Ten years ago, we set out to share the luminous beauty of Japanese sake with a generation already turning towards wellness, conscious of how it drinks and why. To mark a decade on that path, we composed A BETTER HIGH, a weekend in Monte Carlo built like a love letter to sake and Japanese culture through our Franco-Japanese lens.

 

One Decade, One Convinction

When we started, the conviction was simple. Junmai sake, the purest expression of the rice, the water, and the Toji's hand, would be the drink of a generation that no longer wanted to choose between celebration and clarity. Words alone could never carry that idea forward. People had to feel it, to move through an evening on sake and wake the next morning to the absence of weight that only a clean liquid can give.

So we built A BETTER HIGH, a series of rarefied gatherings where discerning guests accept to be served only one drink, HEAVENSAKE, well into the night. No spirits, no sugar, no shortcuts. Just the liquid, the room, and the people in it.

 

 

The Weekend, Composed Like Cinema

For the anniversary, we invited dear friends from Japan, sushi masters, musicians, performers, and shaped each day around a different mood of the liquid. Watching our guests move through it felt like cinema in real time. A lunch with sushi masters, where the rice spoke to the rice. A rock concert that ran on Junmai instead of the usual suspects. An intimate shibari performance where the room held its breath. Two playful raves where the floor stayed full until morning. An omakase dinner during Monte Carlo Grand Prix weekend that closed the chapter the way it should be closed, slowly, between courses, with conversation that kept going.

 

One Drink, All Night

A BETTER HIGH is a wager. We ask the room to trust one liquid for the length of an evening, and we ask the liquid to earn it. HEAVENSAKE earns it because it is built for that role. The Assemblage, our Cellar Master's signature method, composes Junmai into expressions that move with the night. Lighter at the start, deeper at the table, generous at the after-hours. The wine glass, not the ochoko, lets the floral nose breathe and keeps the ritual at white-tablecloth height.
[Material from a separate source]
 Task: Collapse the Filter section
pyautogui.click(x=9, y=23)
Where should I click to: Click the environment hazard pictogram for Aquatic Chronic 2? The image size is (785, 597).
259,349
The result is what guests have come to recognise across our collaborations with sushi masters, knife makers, and artists. A lightness that does not ask you to choose between the moment and the morning

 

 

Brought Together by Heavensake

A thank you to Dorsia, who opened the door and brought their friends into the weekend. From there, the room composed itself.

Gunna, Rich The Kid, Lil Baby, Central Cee, Rampa, Edo Ferragamo with his band, generational artists whose sense of culture sits exactly where HEAVENSAKE lives, between disciplines, between cities, between codes. Eileen Gu and Kuz arrived from the world of sport at its highest level, a different kind of mastery. Around them, friends from every corner of our world, different cities, different disciplines, different mother tongues, all in the same room, around the same liquid.

This is the part of the work we are most proud of.

Sake has done this for centuries in Japan, gathering people across rank, region, and generation around a single cup. HEAVENSAKE carries that gesture forward into the present, and into every city we are invited to pour. We bring together artists and athletes, chefs and designers, musicians and collectors, friends from Tokyo, Paris, London, New York, Atlanta, Florence, Monte Carlo, around the same liquid. Backgrounds that would never share a table at any other dinner find themselves sharing one here. That is the quiet work of sake, and HEAVENSAKE has spent a decade making sure that work continues in the rooms where culture is being written today.

To every guest who travelled, to every artist who played, cooked, performed, and stayed, and to the team who held the weekend together, thank you.